But slowly, salad stopped feeling like diet food.
It became real food.
My husband grew up in Italy, so he was used to simple green salads — lettuce, rocket, or romaine with olive oil and salt.
I grew up in China, where a good dish is often judged by colour, aroma, and taste. In my mind, a bowl of vegetables should not only be healthy. It should also look alive.
So our family salad became something of our own: Italian in its simplicity, Chinese in its love of colour, and personal in the way we mix whatever we have at home.
In our fridge, the two vegetable drawers are now almost always full. If the vegetables are running low, I feel more nervous than when we run out of meat or bread.

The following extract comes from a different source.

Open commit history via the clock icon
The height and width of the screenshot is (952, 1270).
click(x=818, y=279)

A friend once saw a photo of our fridge and said, “So many vegetables?”
I said, “Yes. In our home, we can finish them in two days.”

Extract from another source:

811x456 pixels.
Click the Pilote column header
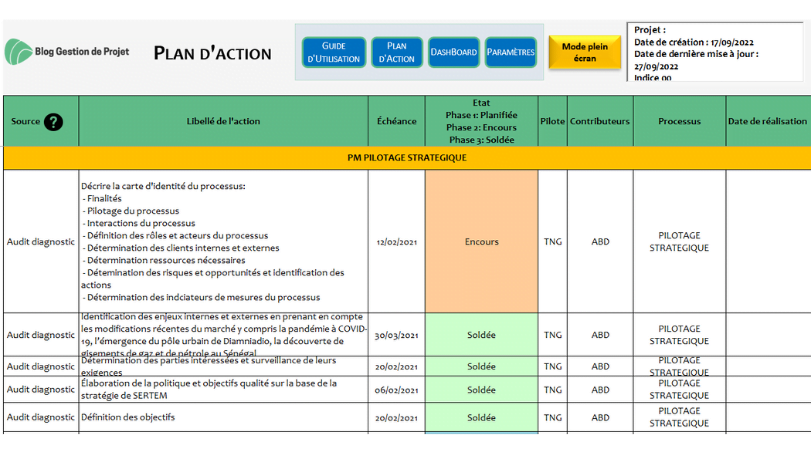[x=552, y=121]
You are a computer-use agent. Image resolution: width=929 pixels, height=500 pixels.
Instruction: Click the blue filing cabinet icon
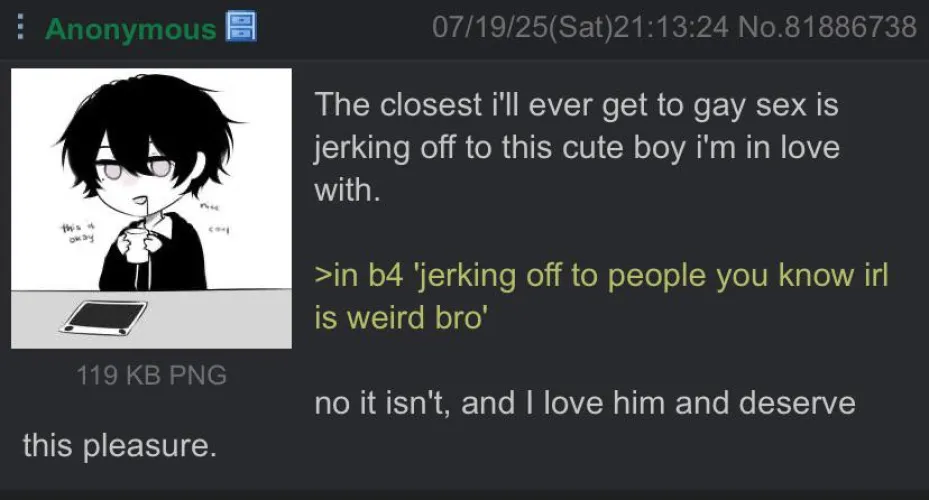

Our salad often starts with a bag of mixed Italian salad from the supermarket — rocket, spinach, and other leaves. But I almost never stop there.
I add tomatoes for their sweet and sour taste. I add carrots for colour and crunch. I add cucumber for freshness. Sometimes I add sweetcorn, beans, canned fish, artichokes, fennel, or whatever we have at home.
To me, a good salad is not boring.
It is colour, smell, and taste all in one bowl.
The green leaves can be a little bitter. Tomatoes are bright and juicy. Carrots are sweet. Cucumbers are crisp. Beans are soft and filling. Fennel has its own perfume. Artichokes make the salad feel more Italian. A little olive oil and salt bring everything together.
Sometimes I add a little soy sauce or vinegar to my own plate, just to change the flavour.
My husband says what he likes most about my salad is the taste. He does not see it as diet food. He calls it real food.
When I asked him to describe our family salad in one word, he said:
“Rich.”
I liked that answer.
Rich in colour. Rich in texture. Rich in taste. Rich in care.
For us, salad is no longer something we eat to punish ourselves. It is one small way we take care of the future version of ourselves.
And now, if I tell my husband, “The vegetables are nearly finished,” he may stop whatever he is doing and rush out to buy more.
That is how essential salad has become in our home.